Texte présenté:
Dans la nouvelle « Undr », Jorge Luis Borges fait du mot « merveille » un mot originel, qui précède et subsume tous les autres. Ralph Waldo Emerson écrit que « si l’origine de la plupart des mots est oubliée, chacun fut au départ un éclair de génie, et fut mis en usage parce que pour le premier locuteur et le premier auditeur, il symbolisait » à ce moment-là, le monde ».
Alors spéculons et mettons nos sens en exergue pour appréhender ce monde ! Comment ? Eh bien, regardez par la fenêtre, oh, ces belles gouttes de pluie translucides (oubliez que vos carreaux sont dégueulasses, on vous a dit de prêter attention aux gouttes de pluie…). Autre exemple : oubliez un instant vos paquets qui commencent à vous couper la circulation sanguine et rendez-vous dans une brûlerie : humez donc cette bonne odeur de café qui se répand dans tout l’établissement. Projetez votre esprit sur ces graines de café, les caféiers, vous les voyez ? ça y est, vous êtes déjà en Amérique du Sud. Elle est pas belle la vie !

Données fournies:
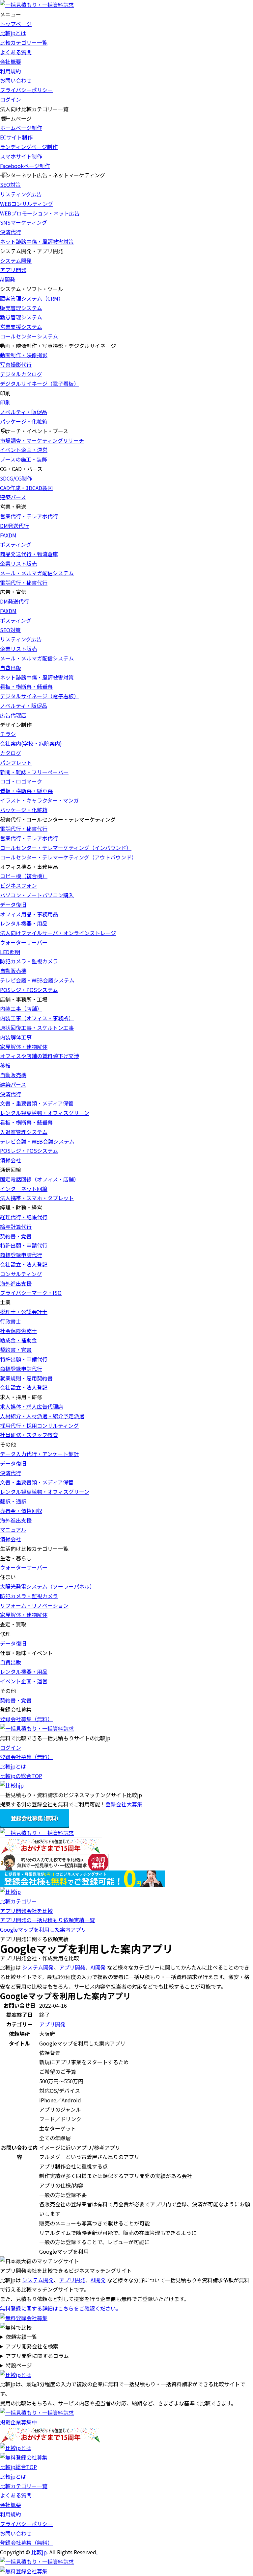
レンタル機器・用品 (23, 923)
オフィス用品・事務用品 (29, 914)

--

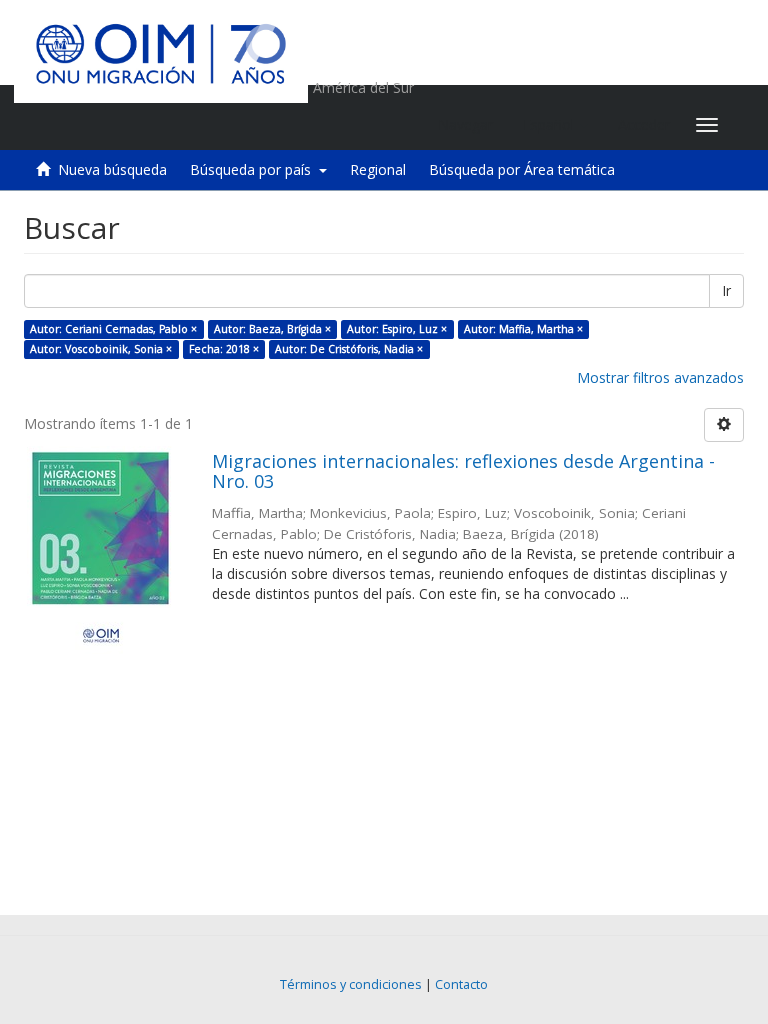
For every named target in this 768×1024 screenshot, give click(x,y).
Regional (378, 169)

Tâches demandées:
1. Répondez à ces questions sur le texte consacré à la merveille et aux sens :
(a) Dans quelle nouvelle Borges fait-il du mot « merveille » un mot originel ?
(b) Selon la citation d'Emerson, qu'était chaque mot au départ ?
(c) Dans quel établissement le texte invite-t-il à humer l'odeur du café ?
2. Reprenez le texte consacré à la merveille et aux sens à partir de sa dernière phrase et poursuivez-le.

Réponses par tâche:
1.
(a) Dans la nouvelle « Undr ».
(b) Un éclair de génie.
(c) Dans une brûlerie.

2.
Finalement, quelle différence entre l’émerveillement et la phénoménologie ? Je vous laisse réfléchir à la question, j’attends vos copies en janvier.
Parvenir à cet état d’émerveillement nous plongerait dans la réalité-même (« le monde »), une réalité qui pourrait s’intituler « merveille » : c’est alors que nous n’imaginons plus, nous vivons la réalité de plain-pied qui s’apparente à une réalité sublimée (le Beau, la Joie) ou accidentée (le Laid, la Souffrance), mais dans tous les cas, une réalité exacerbée. Quand j’écris « parvenir à », je veux traduire ton « Jusqu’au bout ». En effet, si j’ai fait le lien entre émerveillement et « l’hors-de-soi-même », c’est aussi en raison du caractère « jusque-boutisme » qui ressort dans cette définition du philosophe Evans (« comprendre plus complètement avec le temps »).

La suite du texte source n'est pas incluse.